Data under study START

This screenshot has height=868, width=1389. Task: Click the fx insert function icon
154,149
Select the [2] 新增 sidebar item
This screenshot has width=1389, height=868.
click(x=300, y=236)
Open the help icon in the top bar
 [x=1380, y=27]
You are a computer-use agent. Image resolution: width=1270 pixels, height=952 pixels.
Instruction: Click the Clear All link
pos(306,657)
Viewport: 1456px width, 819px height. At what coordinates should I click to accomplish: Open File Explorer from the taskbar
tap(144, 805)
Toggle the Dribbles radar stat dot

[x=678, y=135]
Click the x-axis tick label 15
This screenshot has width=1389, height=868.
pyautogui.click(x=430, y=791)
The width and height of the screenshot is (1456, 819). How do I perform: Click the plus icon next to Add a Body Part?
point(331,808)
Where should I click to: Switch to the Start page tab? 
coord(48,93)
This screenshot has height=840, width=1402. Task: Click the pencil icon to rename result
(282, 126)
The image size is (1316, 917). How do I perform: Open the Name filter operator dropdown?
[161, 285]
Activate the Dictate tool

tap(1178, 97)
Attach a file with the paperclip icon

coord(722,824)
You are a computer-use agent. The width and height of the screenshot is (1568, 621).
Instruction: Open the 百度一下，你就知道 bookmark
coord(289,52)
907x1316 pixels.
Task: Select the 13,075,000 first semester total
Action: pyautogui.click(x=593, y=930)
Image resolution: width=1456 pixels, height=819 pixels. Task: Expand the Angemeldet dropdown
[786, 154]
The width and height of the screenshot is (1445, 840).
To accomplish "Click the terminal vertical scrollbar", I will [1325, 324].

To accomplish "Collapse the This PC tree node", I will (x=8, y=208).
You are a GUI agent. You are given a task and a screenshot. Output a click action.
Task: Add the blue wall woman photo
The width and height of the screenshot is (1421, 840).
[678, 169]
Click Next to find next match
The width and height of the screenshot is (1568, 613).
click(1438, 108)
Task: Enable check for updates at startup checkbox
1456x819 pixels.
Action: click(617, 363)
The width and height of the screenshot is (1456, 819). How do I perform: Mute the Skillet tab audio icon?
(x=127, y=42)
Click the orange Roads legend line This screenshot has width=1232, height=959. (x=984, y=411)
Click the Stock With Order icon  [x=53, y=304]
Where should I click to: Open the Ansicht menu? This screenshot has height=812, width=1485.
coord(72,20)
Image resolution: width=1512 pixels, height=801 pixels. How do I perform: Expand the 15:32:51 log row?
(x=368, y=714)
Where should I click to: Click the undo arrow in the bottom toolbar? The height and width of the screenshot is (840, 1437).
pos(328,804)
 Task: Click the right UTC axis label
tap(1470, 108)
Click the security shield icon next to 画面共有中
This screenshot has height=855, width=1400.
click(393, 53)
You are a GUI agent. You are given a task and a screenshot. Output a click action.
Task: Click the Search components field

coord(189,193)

Data under study END

■ Work instruction
Copy the lines above exactly, beginning at the line that has "Task: Add the blue wall woman photo" and stopping after the line that has "Click the Stock", and omit the rest.

■ Output for this exercise
Task: Add the blue wall woman photo
The width and height of the screenshot is (1421, 840).
[678, 169]
Click Next to find next match
The width and height of the screenshot is (1568, 613).
click(1438, 108)
Task: Enable check for updates at startup checkbox
1456x819 pixels.
Action: click(617, 363)
The width and height of the screenshot is (1456, 819). How do I perform: Mute the Skillet tab audio icon?
(x=127, y=42)
Click the orange Roads legend line This screenshot has width=1232, height=959. (x=984, y=411)
Click the Stock With Order icon  [x=53, y=304]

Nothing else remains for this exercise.